本文:
▶
家族は、チームだと、以前『月の砂漠をさばさばと』を読み、感じた。
それは母親と小学生の娘との二人暮らしのチームだったが、今回読んだ、西田征史『小野寺の弟・小野寺の姉』(泰文堂)は、タイトルからも判るように、チームを組んでいるのが姉と弟だ。
40歳を過ぎた姉と30代半ばの弟。共に未婚、恋人なし。特別仲がいいという訳ではないが、ふたりのリズムで暮らしている。姉は、はっきりものを言い、じっとしていることが苦手。風水にハマり、未体験である朝寝坊をするのが夢。弟は、思ったことの半分も言葉にせず、時間通りに動くのが苦手。ご飯が炊ける匂いを何より愛し、なんだかんだ言っても姉には逆らえない。

家族って、面白いなぁと思ったのは、視点が弟、姉と交互になっていることで、同じ出来事に対するふたりの感じ方の違いや、たがいに内緒にし合っていることなどが、明らかになるところだ。

たとえば、姉、より子の章。
進は昔から迷子になりやすかった。そうなるたび、私はこうやって片手を上げ売り場の真ん中に立ってあげる。大柄な私がこうすると目立つのか、幼き日の進は、すぐにこちらを見つけて駆け寄って来た。おそらく自由の女神のように見えていたのだろう。
◀
データ行:
▶
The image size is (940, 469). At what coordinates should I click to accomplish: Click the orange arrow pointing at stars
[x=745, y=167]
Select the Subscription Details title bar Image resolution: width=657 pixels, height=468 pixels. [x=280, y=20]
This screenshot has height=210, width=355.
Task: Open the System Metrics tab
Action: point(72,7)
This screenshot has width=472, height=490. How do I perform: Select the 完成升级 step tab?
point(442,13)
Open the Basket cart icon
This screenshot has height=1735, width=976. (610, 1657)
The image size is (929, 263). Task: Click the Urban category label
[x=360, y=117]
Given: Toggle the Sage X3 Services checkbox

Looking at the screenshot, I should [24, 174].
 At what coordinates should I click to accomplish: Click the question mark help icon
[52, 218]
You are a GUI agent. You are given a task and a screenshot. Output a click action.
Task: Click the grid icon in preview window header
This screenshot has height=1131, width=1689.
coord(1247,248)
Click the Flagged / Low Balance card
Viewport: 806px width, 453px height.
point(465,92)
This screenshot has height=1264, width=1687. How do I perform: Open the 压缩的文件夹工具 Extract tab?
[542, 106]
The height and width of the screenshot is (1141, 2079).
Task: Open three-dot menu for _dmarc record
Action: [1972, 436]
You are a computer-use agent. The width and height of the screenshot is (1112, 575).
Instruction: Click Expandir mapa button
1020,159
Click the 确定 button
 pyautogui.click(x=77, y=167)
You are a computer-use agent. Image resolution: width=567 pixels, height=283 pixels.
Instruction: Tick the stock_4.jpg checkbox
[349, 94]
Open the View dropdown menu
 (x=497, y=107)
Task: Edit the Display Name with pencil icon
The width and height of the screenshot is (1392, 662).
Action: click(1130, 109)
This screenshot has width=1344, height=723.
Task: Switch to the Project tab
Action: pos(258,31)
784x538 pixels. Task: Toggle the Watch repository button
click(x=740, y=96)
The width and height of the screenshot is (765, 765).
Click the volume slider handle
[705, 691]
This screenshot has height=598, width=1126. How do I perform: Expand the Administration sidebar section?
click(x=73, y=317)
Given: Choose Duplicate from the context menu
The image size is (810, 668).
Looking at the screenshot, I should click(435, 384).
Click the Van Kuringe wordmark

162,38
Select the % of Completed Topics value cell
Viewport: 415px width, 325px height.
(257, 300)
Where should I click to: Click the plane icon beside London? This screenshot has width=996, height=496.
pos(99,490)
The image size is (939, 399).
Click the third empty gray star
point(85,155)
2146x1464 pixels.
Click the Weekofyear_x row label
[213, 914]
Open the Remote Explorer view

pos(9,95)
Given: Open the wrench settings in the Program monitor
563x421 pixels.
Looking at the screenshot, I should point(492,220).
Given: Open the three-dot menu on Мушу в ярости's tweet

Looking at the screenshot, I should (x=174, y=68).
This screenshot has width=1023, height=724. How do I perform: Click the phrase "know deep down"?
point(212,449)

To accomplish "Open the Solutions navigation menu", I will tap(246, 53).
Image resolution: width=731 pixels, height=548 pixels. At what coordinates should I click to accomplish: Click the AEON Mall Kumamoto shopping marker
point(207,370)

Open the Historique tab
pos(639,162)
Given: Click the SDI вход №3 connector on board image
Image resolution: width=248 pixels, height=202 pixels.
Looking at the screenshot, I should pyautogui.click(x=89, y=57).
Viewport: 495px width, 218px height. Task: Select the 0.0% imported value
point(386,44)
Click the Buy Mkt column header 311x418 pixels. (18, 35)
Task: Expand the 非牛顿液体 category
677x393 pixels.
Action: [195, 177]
◀
指示内容:
本文のうち「それは母親と小学生の娘との二」から「のように見えていたのだろう。」までを、一字も変えずに書き写してください。

実行結果:
それは母親と小学生の娘との二人暮らしのチームだったが、今回読んだ、西田征史『小野寺の弟・小野寺の姉』(泰文堂)は、タイトルからも判るように、チームを組んでいるのが姉と弟だ。
40歳を過ぎた姉と30代半ばの弟。共に未婚、恋人なし。特別仲がいいという訳ではないが、ふたりのリズムで暮らしている。姉は、はっきりものを言い、じっとしていることが苦手。風水にハマり、未体験である朝寝坊をするのが夢。弟は、思ったことの半分も言葉にせず、時間通りに動くのが苦手。ご飯が炊ける匂いを何より愛し、なんだかんだ言っても姉には逆らえない。

家族って、面白いなぁと思ったのは、視点が弟、姉と交互になっていることで、同じ出来事に対するふたりの感じ方の違いや、たがいに内緒にし合っていることなどが、明らかになるところだ。

たとえば、姉、より子の章。
進は昔から迷子になりやすかった。そうなるたび、私はこうやって片手を上げ売り場の真ん中に立ってあげる。大柄な私がこうすると目立つのか、幼き日の進は、すぐにこちらを見つけて駆け寄って来た。おそらく自由の女神のように見えていたのだろう。